A new study suggests that even brief exposure to AI tools may quickly reduce independent problem-solving performance and persistence.
The study, conducted by researchers at the University of California, Los Angeles, Massachusetts Institute of Technology, the University of Oxford, and Carnegie Mellon University, involved 1,222 participants across three randomized controlled experiments.
Participants completed math and reading comprehension tasks, with some given access to a chatbot built on GPT-5 while others received no AI assistance.
At first, the AI-assisted group outperformed the control group, answering more questions correctly and completing tasks faster. However, after just 10 to 15 minutes, access to the AI was prohibited.
Once the chatbot was taken away, those who had previously used it showed lower performance. In the math task, the AI-assisted group solved 57 percent of problems, compared with 73 percent among participants who never had AI access. In the reading comprehension task, scores were 76 percent for the AI group versus 89 percent for the control group.
The AI-assisted participants also skipped more questions and showed a greater tendency to give up on difficult problems.
Researchers said the most striking finding was not simply the decline in performance, but the drop in persistence. “It revealed that AI helped in the moment, but when participants returned to working on their own, they performed worse and were more likely to give up,” the analysis noted.
Researchers warned that while AI delivers instant answers and saves time, it may also reduce the need to engage in deeper cognitive effort.
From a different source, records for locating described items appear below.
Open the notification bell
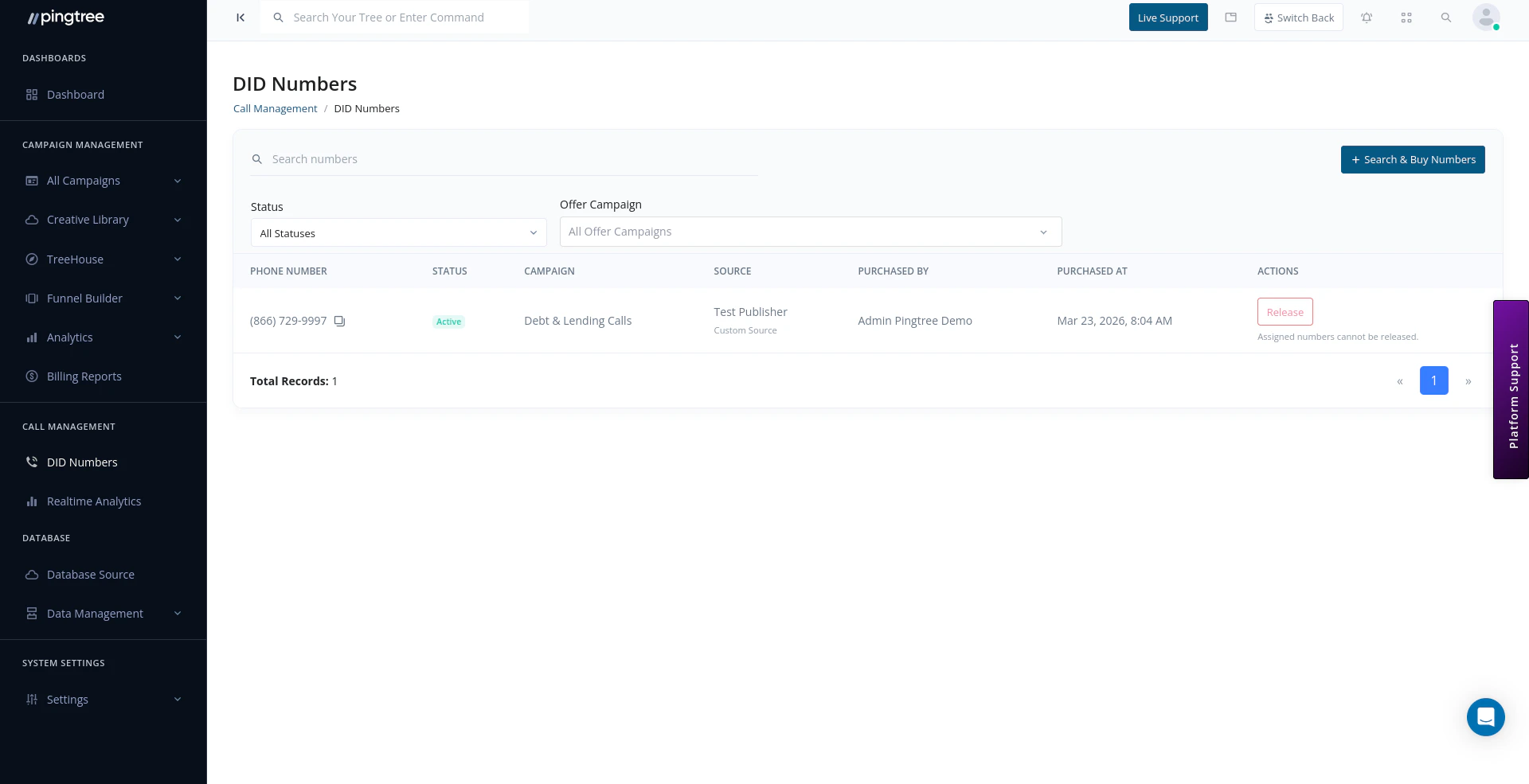The width and height of the screenshot is (1529, 784). click(1367, 17)
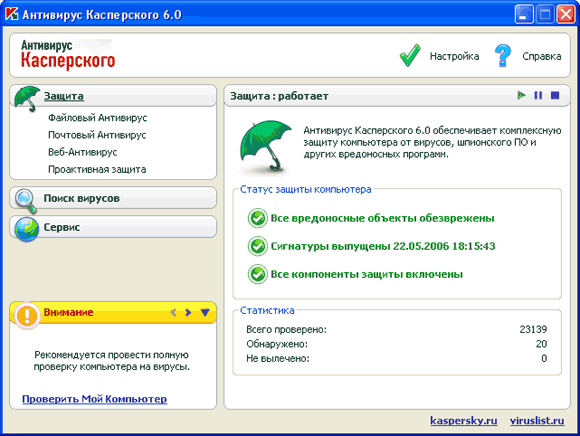Click the Все компоненты защиты включены status
580x436 pixels.
(367, 274)
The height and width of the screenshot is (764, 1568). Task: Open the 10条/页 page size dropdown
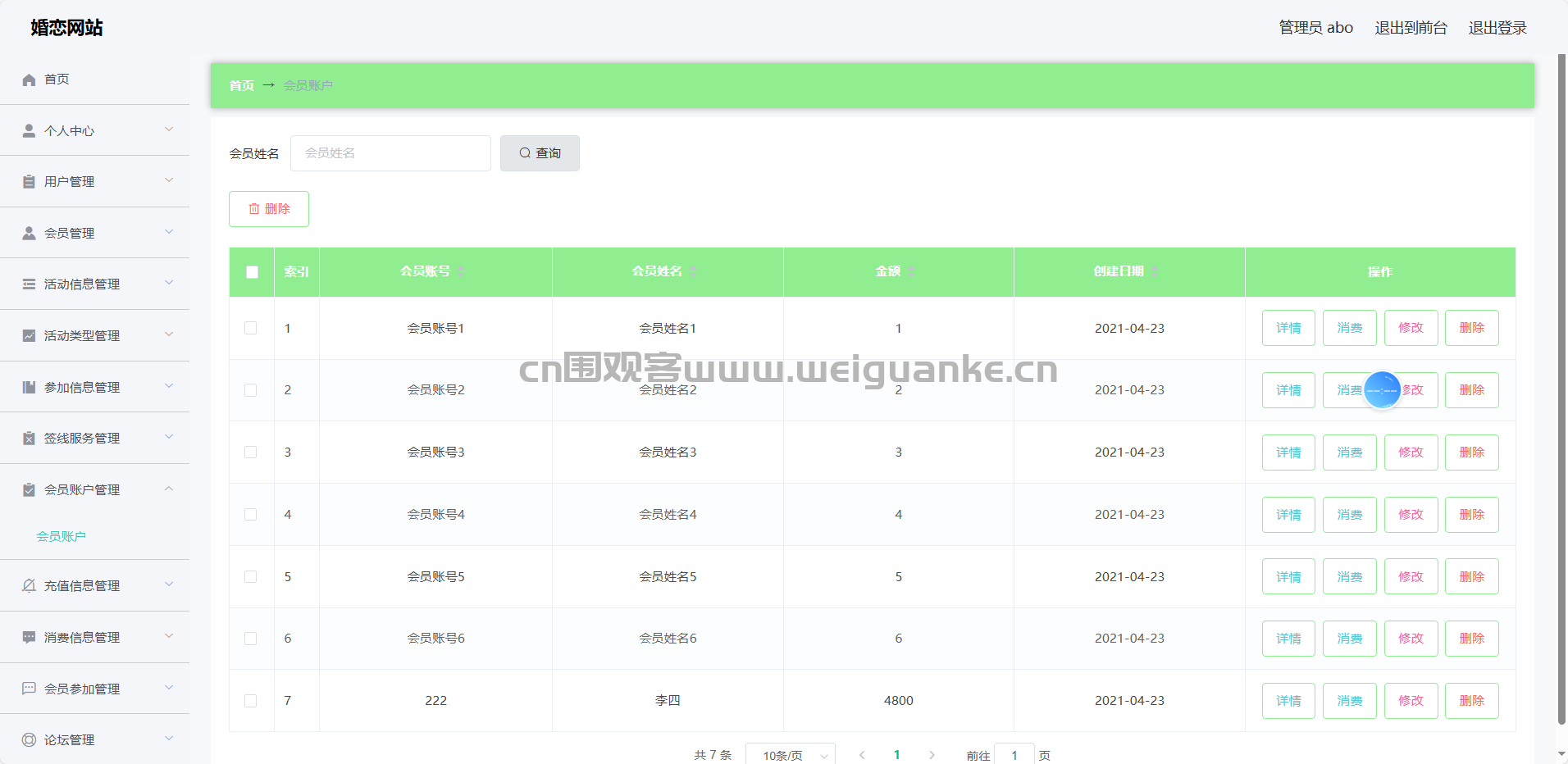coord(790,755)
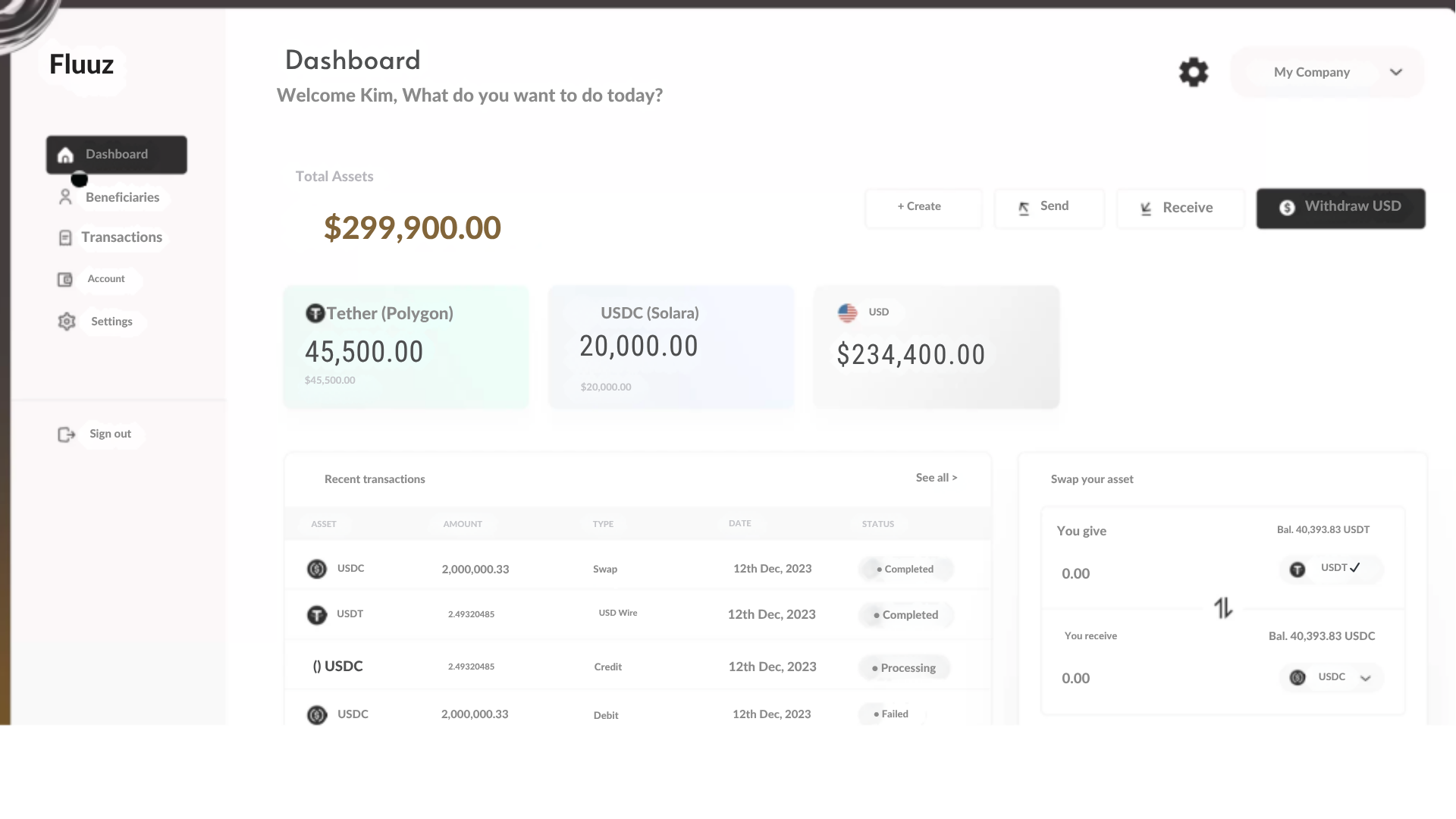Expand the USDC selector in You receive

(1331, 677)
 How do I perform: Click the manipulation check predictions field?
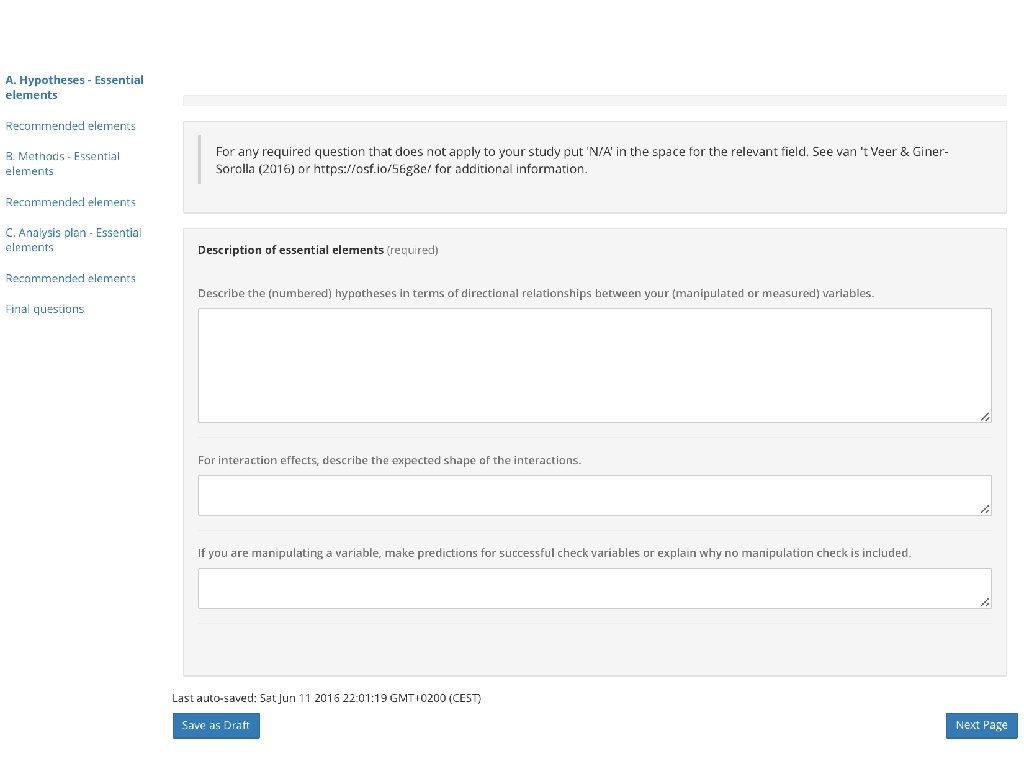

Skills such as independent reasoning, persistence through complex problems, and confidence built from working through challenges can gradually erode with repeated reliance on AI assistance. They caution that by the time these changes become noticeable, they may already be difficult to reverse.
The researchers described the phenomenon as the “boiling frog” effect, where each instance of relying on AI feels harmless at first, but the accumulated impact on cognitive effort becomes difficult to reverse over time.
“We caution that if such effects accumulate with sustained AI use, current AI systems – optimized only for short-term helpfulness – risk eroding the very human capabilities they are meant to support,” the researchers wrote.
“People do not merely become worse at tasks, but they also stop trying. If such effects accumulate over months and years of AI use, we may end up creating a generation of learners who have lost the disposition to struggle productively without technological support,” they added.
Rachit Dubey, a UCLA co-author, warned that rapid AI deployment in education could produce “a generation of learners who will not know what they’re capable of,” potentially diluting human innovation and creativity at scale.
The researchers are also urging AI developers to move away from systems that simply deliver instant, complete answers and instead design tools that guide users through challenges.
“This requires rethinking how AI systems are built to collaborate with humans, and just as the best human collaborators know when not to help, so too should AI,” researchers wrote.